■ DESCRIPTION OF THE TASK:
A verbatim copy of the lines from the one with "Click the Search box at top" through the final line below is required; print it and nothing else.

━━━━━━━━━━━━━━━━

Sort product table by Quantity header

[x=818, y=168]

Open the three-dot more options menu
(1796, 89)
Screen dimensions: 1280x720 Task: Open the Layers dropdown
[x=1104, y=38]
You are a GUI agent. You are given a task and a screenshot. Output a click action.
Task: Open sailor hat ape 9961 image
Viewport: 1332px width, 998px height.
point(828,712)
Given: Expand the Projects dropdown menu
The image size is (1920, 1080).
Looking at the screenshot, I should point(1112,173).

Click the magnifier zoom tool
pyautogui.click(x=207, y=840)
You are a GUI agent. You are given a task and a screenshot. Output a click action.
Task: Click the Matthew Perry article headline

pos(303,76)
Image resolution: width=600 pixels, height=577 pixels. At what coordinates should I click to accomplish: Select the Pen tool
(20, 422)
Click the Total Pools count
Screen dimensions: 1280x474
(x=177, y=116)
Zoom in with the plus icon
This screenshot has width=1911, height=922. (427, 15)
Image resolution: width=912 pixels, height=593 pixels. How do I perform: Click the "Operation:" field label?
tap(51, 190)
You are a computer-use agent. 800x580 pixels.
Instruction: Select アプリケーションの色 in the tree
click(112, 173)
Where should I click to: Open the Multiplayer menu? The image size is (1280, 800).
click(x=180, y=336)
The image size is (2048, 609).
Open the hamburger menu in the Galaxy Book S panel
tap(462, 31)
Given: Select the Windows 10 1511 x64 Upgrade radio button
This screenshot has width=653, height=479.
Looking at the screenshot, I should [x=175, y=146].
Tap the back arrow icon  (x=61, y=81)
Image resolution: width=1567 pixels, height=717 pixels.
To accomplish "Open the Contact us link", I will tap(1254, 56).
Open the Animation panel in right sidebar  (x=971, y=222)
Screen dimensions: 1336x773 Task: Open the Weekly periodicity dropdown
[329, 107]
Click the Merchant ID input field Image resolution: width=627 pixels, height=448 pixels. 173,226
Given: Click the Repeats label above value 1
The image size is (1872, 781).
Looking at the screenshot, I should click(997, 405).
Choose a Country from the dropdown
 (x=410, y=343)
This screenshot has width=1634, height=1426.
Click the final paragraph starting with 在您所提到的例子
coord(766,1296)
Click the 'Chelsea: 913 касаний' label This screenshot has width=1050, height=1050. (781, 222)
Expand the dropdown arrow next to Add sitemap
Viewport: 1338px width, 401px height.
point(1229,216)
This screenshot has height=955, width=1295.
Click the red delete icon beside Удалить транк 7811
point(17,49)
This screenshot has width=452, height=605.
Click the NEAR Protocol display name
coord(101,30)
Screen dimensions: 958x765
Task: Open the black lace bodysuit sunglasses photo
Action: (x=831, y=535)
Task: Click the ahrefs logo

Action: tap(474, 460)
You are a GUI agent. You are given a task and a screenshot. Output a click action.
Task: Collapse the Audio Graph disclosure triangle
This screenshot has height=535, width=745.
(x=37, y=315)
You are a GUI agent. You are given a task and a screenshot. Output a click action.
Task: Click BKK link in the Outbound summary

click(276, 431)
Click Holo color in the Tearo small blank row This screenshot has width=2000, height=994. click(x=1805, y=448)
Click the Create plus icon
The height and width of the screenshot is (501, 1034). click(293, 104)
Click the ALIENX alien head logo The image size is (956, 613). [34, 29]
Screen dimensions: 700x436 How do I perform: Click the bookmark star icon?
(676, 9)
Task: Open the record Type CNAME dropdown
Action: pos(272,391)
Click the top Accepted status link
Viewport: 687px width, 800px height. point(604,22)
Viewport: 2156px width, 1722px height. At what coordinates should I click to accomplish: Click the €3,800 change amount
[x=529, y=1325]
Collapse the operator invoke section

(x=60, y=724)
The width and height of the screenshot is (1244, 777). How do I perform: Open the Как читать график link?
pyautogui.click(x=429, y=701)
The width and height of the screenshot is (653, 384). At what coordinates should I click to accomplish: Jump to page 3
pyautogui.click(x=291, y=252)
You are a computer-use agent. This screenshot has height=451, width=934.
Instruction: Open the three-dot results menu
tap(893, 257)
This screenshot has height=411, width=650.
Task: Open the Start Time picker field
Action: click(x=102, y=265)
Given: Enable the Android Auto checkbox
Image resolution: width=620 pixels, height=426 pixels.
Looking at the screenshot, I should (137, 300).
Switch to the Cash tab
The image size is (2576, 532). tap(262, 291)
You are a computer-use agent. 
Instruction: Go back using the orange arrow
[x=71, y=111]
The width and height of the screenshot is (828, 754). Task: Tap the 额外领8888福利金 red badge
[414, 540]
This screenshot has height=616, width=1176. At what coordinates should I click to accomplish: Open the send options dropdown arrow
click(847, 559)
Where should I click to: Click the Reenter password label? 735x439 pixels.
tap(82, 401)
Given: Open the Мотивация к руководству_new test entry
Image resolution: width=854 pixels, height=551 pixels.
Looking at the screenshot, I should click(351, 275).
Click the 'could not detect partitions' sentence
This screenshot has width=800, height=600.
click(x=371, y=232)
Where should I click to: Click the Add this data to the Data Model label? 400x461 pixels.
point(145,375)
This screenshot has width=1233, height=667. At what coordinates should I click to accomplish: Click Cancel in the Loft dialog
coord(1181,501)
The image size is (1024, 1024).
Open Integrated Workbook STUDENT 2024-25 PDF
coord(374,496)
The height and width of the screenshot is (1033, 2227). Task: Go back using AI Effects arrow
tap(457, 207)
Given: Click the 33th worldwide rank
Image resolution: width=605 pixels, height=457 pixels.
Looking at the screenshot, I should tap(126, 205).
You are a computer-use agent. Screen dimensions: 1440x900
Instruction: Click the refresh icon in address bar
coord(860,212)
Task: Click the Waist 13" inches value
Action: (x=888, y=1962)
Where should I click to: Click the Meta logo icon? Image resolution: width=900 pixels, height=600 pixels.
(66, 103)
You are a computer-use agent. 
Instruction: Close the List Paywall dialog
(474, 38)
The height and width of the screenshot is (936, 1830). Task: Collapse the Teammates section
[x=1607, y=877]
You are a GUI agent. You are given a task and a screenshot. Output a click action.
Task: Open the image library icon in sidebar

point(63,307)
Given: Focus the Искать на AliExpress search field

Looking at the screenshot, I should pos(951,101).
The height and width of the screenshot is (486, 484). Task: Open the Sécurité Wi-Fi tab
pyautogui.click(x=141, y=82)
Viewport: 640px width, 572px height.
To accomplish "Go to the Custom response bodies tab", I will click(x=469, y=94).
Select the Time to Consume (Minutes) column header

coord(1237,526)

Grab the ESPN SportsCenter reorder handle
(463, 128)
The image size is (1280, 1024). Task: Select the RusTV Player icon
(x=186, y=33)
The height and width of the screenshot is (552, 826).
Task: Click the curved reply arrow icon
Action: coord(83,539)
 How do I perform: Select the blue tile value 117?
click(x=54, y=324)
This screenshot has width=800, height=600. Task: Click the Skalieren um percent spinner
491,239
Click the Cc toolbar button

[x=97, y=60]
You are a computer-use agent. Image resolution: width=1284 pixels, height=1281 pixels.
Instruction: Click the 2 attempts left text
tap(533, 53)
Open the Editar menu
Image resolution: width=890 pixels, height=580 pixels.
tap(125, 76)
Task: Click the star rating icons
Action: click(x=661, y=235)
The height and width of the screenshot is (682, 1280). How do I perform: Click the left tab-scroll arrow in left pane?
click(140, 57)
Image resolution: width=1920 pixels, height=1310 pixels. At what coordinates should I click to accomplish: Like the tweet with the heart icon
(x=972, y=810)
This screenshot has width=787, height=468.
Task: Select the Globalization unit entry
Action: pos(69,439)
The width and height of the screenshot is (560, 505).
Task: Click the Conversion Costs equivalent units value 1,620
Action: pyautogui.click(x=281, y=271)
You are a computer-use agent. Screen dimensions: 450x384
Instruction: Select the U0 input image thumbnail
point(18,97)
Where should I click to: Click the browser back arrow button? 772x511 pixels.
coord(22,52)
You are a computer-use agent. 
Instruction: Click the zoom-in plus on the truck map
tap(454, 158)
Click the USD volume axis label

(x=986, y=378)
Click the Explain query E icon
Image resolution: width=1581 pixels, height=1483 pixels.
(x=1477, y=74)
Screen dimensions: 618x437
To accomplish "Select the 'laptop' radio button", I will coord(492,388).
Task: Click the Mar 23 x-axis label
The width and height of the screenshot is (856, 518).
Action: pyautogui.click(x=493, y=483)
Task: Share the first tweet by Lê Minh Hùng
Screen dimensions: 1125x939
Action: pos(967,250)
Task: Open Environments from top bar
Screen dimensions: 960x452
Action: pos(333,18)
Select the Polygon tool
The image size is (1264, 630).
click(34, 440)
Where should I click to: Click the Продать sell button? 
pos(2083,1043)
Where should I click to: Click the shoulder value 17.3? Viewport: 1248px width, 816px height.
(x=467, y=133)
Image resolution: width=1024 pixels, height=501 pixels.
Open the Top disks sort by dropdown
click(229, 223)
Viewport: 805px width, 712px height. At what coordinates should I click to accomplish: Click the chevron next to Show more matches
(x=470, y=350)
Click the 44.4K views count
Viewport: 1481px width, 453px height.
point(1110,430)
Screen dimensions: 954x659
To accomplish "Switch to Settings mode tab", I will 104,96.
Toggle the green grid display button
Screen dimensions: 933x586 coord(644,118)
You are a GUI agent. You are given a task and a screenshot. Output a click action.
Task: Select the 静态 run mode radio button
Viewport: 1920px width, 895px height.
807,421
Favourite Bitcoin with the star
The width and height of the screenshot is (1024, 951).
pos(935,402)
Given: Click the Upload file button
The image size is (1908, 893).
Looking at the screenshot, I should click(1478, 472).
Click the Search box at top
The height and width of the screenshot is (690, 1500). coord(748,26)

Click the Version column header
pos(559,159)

━━━━━━━━━━━━━━━━

■ YOUR RESPONSE:
Click the Search box at top
The height and width of the screenshot is (690, 1500). coord(748,26)

Click the Version column header
pos(559,159)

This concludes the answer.